Composure restored under the London drizzle
Raducanu, ranked 38 in the world after a steady clay-court swing, started briskly. She broke Blinkova in the opening game, holding to love for a 2-0 lead, before the heavens opened and players were ushered off at 3-1. When play resumed 124 minutes later, the 23-year-old picked up where she left off, conceding only nine more points on serve in the opening set.
The forehand, so often the barometer of her form, looked sharp from the baseline. Raducanu landed 78% of her first serves in the second set and won 22 of 28 points behind it, neutralising Blinkova’s attempts to dictate from the middle of the court. A double fault at 4-3 in the second offered the Russian a brief opening, but Raducanu responded with three consecutive winners, finishing the match with a 117mph ace down the T.

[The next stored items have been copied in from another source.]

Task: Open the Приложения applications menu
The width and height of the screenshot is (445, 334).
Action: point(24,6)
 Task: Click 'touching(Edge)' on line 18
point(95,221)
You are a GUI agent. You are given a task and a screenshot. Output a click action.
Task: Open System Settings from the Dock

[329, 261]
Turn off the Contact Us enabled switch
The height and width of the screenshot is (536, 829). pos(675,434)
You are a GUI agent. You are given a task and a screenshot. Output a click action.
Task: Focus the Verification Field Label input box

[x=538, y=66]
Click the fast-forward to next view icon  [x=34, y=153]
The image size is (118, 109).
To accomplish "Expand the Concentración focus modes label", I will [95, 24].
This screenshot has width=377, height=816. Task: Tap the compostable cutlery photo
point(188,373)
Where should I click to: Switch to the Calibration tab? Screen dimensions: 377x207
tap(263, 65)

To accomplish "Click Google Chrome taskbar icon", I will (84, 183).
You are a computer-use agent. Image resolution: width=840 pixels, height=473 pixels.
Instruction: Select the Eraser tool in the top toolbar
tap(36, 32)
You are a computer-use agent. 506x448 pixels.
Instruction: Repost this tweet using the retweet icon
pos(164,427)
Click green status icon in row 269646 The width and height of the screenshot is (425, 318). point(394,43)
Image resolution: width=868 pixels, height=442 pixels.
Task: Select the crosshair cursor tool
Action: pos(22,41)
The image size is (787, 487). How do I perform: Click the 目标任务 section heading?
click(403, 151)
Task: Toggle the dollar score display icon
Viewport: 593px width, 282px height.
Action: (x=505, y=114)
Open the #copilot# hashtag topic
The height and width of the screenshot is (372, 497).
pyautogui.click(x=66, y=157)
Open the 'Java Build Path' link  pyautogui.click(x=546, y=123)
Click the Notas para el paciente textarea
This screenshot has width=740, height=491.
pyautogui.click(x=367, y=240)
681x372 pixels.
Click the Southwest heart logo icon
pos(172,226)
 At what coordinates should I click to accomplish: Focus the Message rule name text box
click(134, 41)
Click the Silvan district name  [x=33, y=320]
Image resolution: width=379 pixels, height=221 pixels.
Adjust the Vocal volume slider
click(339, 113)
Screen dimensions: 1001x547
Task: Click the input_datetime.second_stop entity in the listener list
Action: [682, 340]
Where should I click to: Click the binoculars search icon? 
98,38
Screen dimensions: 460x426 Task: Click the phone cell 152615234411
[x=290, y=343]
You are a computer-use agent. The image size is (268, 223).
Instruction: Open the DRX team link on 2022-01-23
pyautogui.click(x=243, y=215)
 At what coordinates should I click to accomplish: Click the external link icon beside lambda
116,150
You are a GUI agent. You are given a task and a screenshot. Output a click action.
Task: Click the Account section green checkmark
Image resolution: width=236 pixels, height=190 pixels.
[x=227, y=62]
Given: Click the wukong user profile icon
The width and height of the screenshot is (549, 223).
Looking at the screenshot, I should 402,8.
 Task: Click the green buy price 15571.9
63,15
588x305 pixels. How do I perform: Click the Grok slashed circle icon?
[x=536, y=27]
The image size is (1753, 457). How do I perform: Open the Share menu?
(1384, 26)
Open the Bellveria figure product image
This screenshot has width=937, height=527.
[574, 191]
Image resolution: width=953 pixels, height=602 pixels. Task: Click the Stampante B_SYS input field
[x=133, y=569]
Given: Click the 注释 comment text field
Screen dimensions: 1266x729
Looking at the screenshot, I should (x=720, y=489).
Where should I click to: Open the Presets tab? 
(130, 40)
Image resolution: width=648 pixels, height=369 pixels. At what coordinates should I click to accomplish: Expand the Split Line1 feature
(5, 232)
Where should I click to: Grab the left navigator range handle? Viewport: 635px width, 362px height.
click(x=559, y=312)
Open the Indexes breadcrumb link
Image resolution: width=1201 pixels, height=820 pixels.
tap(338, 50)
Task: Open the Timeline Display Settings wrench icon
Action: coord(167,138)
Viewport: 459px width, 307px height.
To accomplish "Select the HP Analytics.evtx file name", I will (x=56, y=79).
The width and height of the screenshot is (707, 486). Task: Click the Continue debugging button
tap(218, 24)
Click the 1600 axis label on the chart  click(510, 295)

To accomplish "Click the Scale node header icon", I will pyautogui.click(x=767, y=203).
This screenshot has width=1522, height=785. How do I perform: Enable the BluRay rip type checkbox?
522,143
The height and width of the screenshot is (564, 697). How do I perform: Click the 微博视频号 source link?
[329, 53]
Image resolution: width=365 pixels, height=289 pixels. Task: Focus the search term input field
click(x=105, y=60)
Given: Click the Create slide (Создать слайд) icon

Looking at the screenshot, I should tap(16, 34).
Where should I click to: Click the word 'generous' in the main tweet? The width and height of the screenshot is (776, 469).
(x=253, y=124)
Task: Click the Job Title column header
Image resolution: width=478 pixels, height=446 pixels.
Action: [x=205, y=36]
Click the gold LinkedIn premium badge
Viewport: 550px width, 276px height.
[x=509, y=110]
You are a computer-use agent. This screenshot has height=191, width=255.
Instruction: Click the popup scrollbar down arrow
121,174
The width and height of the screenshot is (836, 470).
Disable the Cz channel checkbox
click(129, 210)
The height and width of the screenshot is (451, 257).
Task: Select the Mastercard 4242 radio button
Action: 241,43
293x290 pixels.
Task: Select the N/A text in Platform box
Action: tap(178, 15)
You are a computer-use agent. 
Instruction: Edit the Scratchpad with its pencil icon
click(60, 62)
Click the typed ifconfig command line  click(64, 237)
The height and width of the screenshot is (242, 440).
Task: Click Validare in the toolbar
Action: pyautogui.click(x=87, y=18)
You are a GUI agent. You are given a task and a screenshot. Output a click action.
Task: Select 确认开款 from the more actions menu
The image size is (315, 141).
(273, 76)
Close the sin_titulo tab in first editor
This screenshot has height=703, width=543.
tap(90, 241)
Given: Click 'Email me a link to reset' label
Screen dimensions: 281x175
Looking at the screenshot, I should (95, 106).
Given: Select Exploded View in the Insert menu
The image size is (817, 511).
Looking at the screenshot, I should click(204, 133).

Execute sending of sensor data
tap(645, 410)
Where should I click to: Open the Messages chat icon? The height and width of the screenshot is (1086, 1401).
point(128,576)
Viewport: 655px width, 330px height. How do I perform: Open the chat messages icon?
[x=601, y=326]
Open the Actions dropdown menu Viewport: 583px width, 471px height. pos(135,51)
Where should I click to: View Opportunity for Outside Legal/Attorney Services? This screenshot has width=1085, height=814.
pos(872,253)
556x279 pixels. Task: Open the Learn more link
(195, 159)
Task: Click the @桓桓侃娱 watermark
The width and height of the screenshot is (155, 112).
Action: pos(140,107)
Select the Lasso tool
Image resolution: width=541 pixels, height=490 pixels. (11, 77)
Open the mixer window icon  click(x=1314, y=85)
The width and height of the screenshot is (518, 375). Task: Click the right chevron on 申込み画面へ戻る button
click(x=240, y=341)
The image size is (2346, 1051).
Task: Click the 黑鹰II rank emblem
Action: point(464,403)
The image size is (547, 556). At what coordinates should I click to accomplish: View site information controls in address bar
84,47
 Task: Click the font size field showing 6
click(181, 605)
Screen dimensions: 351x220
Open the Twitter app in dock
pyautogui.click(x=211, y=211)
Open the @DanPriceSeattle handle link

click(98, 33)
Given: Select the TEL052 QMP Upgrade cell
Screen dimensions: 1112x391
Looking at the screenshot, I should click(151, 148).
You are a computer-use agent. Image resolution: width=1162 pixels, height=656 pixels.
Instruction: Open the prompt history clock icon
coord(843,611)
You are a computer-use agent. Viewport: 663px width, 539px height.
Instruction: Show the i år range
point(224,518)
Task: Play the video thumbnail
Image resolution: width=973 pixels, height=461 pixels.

“The delay was not ideal, but I felt I held my rhythm well in the warm-up,” Raducanu said in her on-court interview. “Grass rewards intention, and I wanted to be the one stepping in. There are still rough edges, but I’m pleased with the first hurdle cleared.”
A measured return to her happiest surface
For Raducanu, grass is more than a surface — it is the canvas on which her career was painted. The 2021 US Open champion made her senior breakthrough at Wimbledon that summer as an 18-year-old wildcard, reaching the last 16 before retirement curtailed her run. Twelve months ago she returned to SW19’s second week for the first time since, beating Elise Mertens and pushing Lulu Sun in three sets.
The Queen’s tournament, expanded to include a women’s draw for the first time since 1973 last year, has become a vital staging post in that rebuild. Raducanu skipped Berlin and Eastbourne in favour of the Andy Murray Arena, citing a desire to acclimatise on the same courts that host the Wimbledon warm-up week for men. Her decision was vindicated by a draw that, on paper, offers a clear runway: Frech in the second round, then a probable last-eight tie with Madison Keys or Diana Shnaider.
Coach Mark Petchey, reinstated on a part-time basis after the dismissal of Nick Cavaday in January, watched from the player box alongside fitness trainer Yutaka Nakamura. The pair have prioritised lower-body conditioning during the European spring, with Raducanu’s wrist and back injuries from 2023 increasingly distant memories. She has played 31 matches in 2026, her highest tally since the title run in New York.
Wimbledon picture begins to sharpen
Victory lifts Raducanu to within touching distance of the WTA top 32, the threshold for a Wimbledon seeding. A run to the quarter-finals at Queen’s would all but guarantee it, sparing her a potentially explosive first-round draw at the All England Club, where the tournament begins on June 29.
The British contingent will take encouragement from her display. Katie Boulter, the British number one, exited in the opening round to Yulia Putintseva on Monday, while Sonay Kartal awaits her debut against fifth seed Jessica Pegula on Wednesday. Raducanu remains the only home player past round one at a tournament that has openly courted her involvement; organisers gave her top billing on the schedule and slotted her match into the prime afternoon window.
The challenges ahead are sharper. Frech, a semi-finalist in Nottingham last week, is a counter-puncher who has troubled Raducanu in the past, winning their only previous meeting in straight sets at Indian Wells in 2024. Beyond that, the draw thickens with Pegula, Keys and defending champion Karolina Muchova in the same half.
For now, though, the relief is palpable. Eighteen months on from wrist and ankle surgeries, eight months on from a withdrawal in Seoul that prompted speculation about her physical durability, Raducanu has produced a clean, professional grass-court opener. The next test arrives on Thursday. The bigger one looms a fortnight beyond.